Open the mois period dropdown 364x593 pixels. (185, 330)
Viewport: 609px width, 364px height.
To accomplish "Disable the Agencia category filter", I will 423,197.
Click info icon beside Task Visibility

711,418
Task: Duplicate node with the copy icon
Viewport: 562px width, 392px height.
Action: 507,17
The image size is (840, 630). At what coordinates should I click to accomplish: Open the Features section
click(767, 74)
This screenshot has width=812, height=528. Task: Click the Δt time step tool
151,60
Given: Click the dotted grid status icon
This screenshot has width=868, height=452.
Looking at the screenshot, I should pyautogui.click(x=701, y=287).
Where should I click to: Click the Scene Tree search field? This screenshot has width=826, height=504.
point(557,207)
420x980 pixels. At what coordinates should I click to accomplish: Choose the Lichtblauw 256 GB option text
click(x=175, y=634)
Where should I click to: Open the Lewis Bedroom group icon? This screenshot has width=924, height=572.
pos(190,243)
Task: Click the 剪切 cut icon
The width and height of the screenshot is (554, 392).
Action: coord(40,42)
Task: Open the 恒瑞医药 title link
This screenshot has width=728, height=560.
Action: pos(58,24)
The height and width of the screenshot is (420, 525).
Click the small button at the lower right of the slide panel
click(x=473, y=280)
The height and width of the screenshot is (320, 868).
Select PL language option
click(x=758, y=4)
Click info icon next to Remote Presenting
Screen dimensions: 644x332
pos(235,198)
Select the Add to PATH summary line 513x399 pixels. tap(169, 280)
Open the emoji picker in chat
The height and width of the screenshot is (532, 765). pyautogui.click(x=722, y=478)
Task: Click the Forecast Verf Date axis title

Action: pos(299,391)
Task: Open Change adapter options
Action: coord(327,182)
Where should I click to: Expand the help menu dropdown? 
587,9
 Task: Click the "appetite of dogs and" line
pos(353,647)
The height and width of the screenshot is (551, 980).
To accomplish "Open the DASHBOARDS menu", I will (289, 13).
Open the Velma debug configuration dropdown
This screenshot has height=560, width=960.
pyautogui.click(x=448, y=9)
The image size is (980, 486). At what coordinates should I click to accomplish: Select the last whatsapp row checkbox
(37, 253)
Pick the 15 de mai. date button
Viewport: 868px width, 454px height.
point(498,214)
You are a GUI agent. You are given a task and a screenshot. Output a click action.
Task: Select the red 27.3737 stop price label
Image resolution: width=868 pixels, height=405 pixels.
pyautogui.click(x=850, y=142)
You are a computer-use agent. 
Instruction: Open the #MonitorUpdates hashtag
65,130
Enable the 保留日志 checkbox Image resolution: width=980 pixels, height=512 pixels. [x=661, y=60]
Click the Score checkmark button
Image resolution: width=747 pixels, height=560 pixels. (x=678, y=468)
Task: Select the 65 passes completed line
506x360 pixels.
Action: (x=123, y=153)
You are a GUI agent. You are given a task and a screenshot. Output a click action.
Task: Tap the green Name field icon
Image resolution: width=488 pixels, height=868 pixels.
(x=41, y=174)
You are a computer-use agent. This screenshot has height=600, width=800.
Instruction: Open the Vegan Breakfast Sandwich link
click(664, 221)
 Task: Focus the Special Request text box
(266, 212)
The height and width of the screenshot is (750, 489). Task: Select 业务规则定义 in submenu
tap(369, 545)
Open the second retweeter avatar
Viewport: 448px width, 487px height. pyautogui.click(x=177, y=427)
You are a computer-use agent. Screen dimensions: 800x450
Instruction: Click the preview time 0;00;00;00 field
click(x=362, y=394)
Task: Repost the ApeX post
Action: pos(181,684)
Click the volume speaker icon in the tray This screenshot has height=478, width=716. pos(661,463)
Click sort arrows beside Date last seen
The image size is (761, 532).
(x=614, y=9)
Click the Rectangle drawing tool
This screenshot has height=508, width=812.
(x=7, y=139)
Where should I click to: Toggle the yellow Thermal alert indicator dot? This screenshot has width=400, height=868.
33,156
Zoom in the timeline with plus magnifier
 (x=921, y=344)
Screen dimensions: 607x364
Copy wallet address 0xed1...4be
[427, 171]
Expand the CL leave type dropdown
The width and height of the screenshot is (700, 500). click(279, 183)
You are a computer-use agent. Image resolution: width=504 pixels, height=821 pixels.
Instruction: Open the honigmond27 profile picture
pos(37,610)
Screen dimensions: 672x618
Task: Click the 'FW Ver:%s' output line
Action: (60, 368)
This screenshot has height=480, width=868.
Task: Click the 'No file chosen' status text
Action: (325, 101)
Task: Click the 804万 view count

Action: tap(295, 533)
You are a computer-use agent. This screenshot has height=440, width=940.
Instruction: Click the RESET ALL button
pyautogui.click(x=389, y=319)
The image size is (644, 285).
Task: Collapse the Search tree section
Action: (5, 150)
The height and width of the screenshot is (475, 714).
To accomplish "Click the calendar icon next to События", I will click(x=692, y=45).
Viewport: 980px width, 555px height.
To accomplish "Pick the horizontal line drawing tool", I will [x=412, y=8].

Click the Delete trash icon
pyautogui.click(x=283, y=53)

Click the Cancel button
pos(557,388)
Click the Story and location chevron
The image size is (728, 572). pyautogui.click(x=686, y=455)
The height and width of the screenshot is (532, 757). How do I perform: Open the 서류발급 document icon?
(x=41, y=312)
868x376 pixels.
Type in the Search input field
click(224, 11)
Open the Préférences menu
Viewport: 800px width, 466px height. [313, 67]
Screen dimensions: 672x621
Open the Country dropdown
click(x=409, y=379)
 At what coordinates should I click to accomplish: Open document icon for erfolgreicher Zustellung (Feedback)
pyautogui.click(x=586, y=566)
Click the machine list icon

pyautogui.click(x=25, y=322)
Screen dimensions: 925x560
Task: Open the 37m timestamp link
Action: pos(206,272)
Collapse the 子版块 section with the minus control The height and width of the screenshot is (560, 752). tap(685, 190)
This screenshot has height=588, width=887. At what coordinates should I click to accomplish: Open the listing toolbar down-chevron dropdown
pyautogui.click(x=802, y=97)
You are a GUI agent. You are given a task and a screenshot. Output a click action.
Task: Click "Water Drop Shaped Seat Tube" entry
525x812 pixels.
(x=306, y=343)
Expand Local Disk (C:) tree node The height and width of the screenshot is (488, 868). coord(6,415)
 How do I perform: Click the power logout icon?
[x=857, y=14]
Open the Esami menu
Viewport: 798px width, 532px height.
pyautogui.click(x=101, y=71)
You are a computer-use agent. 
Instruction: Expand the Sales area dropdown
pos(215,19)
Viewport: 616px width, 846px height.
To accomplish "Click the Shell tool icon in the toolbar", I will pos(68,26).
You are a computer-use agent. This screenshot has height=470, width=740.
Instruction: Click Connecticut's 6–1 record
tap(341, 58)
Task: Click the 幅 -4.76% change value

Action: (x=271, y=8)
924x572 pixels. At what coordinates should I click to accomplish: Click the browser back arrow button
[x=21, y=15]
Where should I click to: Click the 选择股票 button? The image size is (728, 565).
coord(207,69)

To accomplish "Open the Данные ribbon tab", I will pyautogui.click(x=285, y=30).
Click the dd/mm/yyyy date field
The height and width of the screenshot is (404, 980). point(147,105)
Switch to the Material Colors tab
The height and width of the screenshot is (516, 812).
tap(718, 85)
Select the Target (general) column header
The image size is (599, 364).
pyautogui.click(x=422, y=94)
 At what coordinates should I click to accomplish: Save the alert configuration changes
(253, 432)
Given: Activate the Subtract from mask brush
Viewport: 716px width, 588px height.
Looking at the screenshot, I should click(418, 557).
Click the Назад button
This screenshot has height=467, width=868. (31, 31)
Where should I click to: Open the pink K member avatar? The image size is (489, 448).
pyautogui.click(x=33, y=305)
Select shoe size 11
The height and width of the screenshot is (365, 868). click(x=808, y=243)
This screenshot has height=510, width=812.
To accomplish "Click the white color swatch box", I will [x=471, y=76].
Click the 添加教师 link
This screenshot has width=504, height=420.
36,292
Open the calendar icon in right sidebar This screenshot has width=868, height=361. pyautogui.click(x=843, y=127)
════════════════════
### Exercise objective:
What lines in the data include the string "node"? Copy each one.

### Your response:
Task: Duplicate node with the copy icon
Expand Local Disk (C:) tree node The height and width of the screenshot is (488, 868). coord(6,415)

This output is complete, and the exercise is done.